Referring to
Martin’s post
Let’s say we have K groups, then the mean for group i is
\mu_i = \alpha + \beta_i where
\alpha \sim N(\mu_\alpha, \sigma_\alpha) \\ \beta_i \sim N(0, \sigma_\beta)
and to Li-Ping Liu’s paper:
Suppose x \sim N(\mu_x, \Sigma_x) and y = Ax + b, where b \sim N(0, \Sigma_b).
The mean \mu_y and variance \Sigma_y are:
\mu_y = E[y] = E[Ax + b] = AE[x] + E[b] = A\mu_x
\Sigma_y = Var[Ax + b] = Var[Ax] + Var[b] = A\Sigma_x A^{T} + \Sigma_b
Now, let matrix A = qr_Q(X) * scale, where X is our sum-to-zero approach, see in Thread above with diagonal(A * A^T) = 1.
And \Sigma_x = I*\sigma_b^{2}, eg. is a Diagonalmatrix with \Sigma_b elements.
And \Sigma_b = I * \sigma_a analog.
Now we estimate
A\mu_x \sim MVN(0, A\Sigma_x A^{T} + \Sigma_b)
Since \Sigma_x and \Sigma_b are Diagonalmatrices we can write:
A\mu_x \sim N(0, \sigma_a^2 + \sigma_b^2)

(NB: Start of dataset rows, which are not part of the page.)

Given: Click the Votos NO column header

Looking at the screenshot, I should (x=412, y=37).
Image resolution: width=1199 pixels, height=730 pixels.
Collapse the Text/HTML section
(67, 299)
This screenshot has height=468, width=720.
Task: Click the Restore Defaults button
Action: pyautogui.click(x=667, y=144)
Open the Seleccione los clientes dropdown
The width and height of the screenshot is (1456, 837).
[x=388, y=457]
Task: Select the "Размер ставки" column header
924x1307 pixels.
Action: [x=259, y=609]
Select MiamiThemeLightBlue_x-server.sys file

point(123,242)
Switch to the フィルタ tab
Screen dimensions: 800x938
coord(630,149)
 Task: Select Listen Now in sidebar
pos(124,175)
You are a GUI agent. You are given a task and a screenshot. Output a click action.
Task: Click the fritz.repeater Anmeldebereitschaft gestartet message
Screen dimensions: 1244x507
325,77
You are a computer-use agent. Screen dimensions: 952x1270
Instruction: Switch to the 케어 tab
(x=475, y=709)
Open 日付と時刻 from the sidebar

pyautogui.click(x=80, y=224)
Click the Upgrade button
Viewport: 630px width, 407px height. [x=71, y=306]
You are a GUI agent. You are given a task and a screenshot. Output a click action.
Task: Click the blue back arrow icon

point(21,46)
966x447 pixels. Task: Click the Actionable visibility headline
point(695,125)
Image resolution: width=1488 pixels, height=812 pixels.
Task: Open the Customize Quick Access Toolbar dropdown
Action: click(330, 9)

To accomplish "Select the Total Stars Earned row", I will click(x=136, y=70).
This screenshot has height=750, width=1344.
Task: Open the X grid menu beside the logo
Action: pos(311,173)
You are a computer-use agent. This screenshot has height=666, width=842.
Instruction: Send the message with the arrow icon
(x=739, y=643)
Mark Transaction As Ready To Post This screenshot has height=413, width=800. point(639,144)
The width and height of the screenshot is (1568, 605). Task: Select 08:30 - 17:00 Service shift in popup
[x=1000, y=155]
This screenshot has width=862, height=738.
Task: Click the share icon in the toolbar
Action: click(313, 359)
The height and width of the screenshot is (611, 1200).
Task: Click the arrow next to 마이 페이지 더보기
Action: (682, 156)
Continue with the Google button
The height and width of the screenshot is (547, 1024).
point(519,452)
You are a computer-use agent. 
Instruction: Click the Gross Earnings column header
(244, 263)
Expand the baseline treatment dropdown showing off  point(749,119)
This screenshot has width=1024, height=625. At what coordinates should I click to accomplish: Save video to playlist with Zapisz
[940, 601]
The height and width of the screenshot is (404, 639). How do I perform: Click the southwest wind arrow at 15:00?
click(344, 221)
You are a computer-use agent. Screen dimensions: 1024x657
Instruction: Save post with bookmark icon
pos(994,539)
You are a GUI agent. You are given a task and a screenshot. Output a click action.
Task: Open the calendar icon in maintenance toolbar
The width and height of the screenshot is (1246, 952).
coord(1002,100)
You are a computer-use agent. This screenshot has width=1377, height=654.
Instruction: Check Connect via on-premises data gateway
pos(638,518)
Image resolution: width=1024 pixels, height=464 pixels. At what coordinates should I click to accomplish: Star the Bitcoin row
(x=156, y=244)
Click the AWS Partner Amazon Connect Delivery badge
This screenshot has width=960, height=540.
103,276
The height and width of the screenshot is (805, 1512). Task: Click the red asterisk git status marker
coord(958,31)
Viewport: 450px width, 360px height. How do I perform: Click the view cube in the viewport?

(Note that, diagonal(AA^T) scaled to 1.)
functions {
vector Q_sum_to_zero_QR(int N) {
vector [2*N] Q_r;
for(i in 1:N) {
Q_r[i] = -sqrt((N-i)/(N-i+1.0));
Q_r[i+N] = inv_sqrt((N-i) * (N-i+1));
}
//Q_r = Q_r * inv_sqrt(1 - inv(N));
return Q_r;
}
vector sum_to_zero_QR(vector x_raw, vector Q_r) {
int N = num_elements(x_raw) + 1;
vector [N] x;
real x_aux = 0;
for(i in 1:N-1){
x[i] = x_aux + x_raw[i] * Q_r[i];
x_aux = x_aux + x_raw[i] * Q_r[i+N];
}
x[N] = x_aux;
return x;
}
}
data {
int<lower=0> N;
int<lower=1> N_groups;
int<lower=1,upper=N_groups> groups[N];
int<lower=0> y[N];
}
transformed data {
vector[2 * N_groups] groups_Q_r = Q_sum_to_zero_QR(N_groups);
real mu_alpha = 3;
real sigma_alpha = 1;
real sd_scale_to_one = sqrt(1 - inv(N)); // scale factor for QR trans. having unit variance
}
parameters {
real intercept_sweep;
vector[N_groups-1] group_r_raw;
real<lower=0> group_sd;
}
transformed parameters {
vector[N_groups] group_r_fit = sum_to_zero_QR(group_r_raw, groups_Q_r) + intercept_sweep;
}
model {
target += poisson_log_lpmf(y | group_r_fit[groups]);
group_sd ~ normal(0, 1);
sum_to_zero_QR(group_r_raw, groups_Q_r) * sd_scale_to_one + intercept_sweep ~ normal(0, sqrt(square(group_sd) + square(sigma_alpha)));
intercept_sweep ~ normal(mu_alpha, sigma_alpha);
}
generated quantities {
vector[N_groups] group_r = group_r_fit - intercept_sweep;
}
Result of Stan output of the Martin’s original poisson simulation #1 post:
cbind(group_r,apply(extr$group_r,2,mean))
group_r
[1,] -1.30181732 -1.75454030
[2,] -0.42344495 -0.44177469
[3,] 0.09653739 -0.27486722
[4,] -0.34670480 -0.44204368
[5,] -0.28495873 -0.48253579
[6,] 0.62022990 0.53144460
[7,] -0.46827546 -0.59749400
[8,] 1.35904724 1.20603853
[9,] -0.52597660 -0.44336027
[10,] 0.28756486 0.51761413
[11,] 1.14154453 1.20636907
[12,] 1.07758251 0.91829919
[13,] -1.04367302 -0.69513474
[14,] -0.17835562 -0.37404690
[15,] 0.76650759 0.61077257
[16,] 1.29526395 1.31688770
[17,] -0.09173423 0.01503373
[18,] 0.35034911 0.24379565
[19,] -0.10705575 -0.21414595
[20,] -0.59695379 -0.84631160
> mean(extr$intercept_sweep)
[1] 3.051445
> mean(extr$group_sd)
[1] 2.583279
pair(stan_fit,pars=c("intercept_sweep","group_r_raw"))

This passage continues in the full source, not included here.